もちろん、これだけで自律神経の不調と決めることはできません。
ただ、姿勢が崩れていると体が休息モードへ入りにくくなる、という見方は、日常の体感としても理解しやすいのではないでしょうか。
研究でも、姿勢とストレス反応や自律神経指標の差がみられています
姿勢と自律神経の関係は、まだ何でもはっきり分かっているわけではありません。
それでも、いくつかの研究では興味深い結果が出ています。
うつむいた姿勢と、起こした姿勢でストレス課題を行ったランダム化試験では、起きた姿勢のほうが気分や自己評価、恐怖感などの面でよい反応がみられました。
これは「背筋を伸ばせば元気になる」と単純化してよい話ではありませんが、姿勢が心身の反応にまったく無関係ではないことを示しています。
また、体幹の姿勢を変えた研究では、心拍数、血圧、心拍変動などの自律神経関連指標に変化がみられています。
座る、うつ伏せ、仰向けなど、体位が変わるだけでも自律神経や循環の調整は変わるため、姿勢はただの「形」ではなく、体の中の調整に関わる条件の一つと考えられます。
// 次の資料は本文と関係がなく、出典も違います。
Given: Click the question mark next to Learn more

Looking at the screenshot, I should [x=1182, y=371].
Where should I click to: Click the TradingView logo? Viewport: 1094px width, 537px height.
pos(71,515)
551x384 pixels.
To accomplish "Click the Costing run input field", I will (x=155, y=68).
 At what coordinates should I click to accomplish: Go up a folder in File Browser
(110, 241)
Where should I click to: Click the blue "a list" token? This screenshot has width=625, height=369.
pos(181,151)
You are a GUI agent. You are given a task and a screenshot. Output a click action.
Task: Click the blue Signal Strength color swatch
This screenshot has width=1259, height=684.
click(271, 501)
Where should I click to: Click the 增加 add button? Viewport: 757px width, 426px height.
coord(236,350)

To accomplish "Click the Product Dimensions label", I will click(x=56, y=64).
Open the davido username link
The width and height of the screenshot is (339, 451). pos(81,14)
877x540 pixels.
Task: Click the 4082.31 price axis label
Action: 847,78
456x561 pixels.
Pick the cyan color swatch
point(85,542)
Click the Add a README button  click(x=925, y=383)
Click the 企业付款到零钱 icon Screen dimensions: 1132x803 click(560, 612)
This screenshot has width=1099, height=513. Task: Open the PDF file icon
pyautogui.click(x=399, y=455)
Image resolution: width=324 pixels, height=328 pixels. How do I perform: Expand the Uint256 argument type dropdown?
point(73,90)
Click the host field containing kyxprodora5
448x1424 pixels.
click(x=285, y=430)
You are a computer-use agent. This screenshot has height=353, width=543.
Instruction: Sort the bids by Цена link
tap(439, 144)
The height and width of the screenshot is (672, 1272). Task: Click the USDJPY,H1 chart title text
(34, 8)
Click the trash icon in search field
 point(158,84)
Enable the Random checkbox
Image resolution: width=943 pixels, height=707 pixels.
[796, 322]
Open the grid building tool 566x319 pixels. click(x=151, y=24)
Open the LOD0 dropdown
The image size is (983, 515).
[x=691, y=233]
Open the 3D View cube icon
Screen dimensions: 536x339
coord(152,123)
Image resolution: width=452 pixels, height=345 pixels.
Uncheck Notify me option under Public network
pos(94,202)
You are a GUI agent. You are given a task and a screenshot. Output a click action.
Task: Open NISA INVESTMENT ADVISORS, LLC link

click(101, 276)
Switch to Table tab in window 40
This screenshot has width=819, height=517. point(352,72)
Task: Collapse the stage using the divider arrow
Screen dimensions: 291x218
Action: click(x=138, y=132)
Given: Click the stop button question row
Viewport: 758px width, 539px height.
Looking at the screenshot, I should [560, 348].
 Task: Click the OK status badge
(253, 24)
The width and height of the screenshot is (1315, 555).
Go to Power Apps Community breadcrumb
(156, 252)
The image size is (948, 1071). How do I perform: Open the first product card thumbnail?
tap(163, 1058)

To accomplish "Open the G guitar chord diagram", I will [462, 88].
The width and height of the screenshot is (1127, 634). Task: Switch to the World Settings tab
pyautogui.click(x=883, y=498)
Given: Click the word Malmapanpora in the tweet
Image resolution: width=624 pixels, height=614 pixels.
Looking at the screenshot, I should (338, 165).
さらに、頭が前に出た姿勢や胸椎の丸まりが強い人で、自律神経機能に関する指標の違いが示された研究もあります。
ただしこれらは主に観察研究であり、「その姿勢が原因だった」と断定できるわけではありません。
もともと首の痛みや慢性疲労感、呼吸のしにくさがある人ほど姿勢も崩れやすい、という逆の可能性もあるからです。
姿勢だけでは説明できないことが多いからこそ、全体を見る必要があります
「自律神経が乱れている気がする」という方の体を見ていると、実際にはいくつもの要因が重なっていることがほとんどです。
・睡眠が足りていない
・仕事や家事で前かがみが多い
・ストレスで食いしばりが強い
・食事が不規則で血糖が乱れやすい
・胃腸の不調が続いている
・更年期に入り、ほてりや動悸、眠りの浅さがある
・無理なダイエットで回復力が落ちている
このような背景があると、姿勢の乱れは単独の問題というより、全体の負担が表面に出た結果として現れていることがあります。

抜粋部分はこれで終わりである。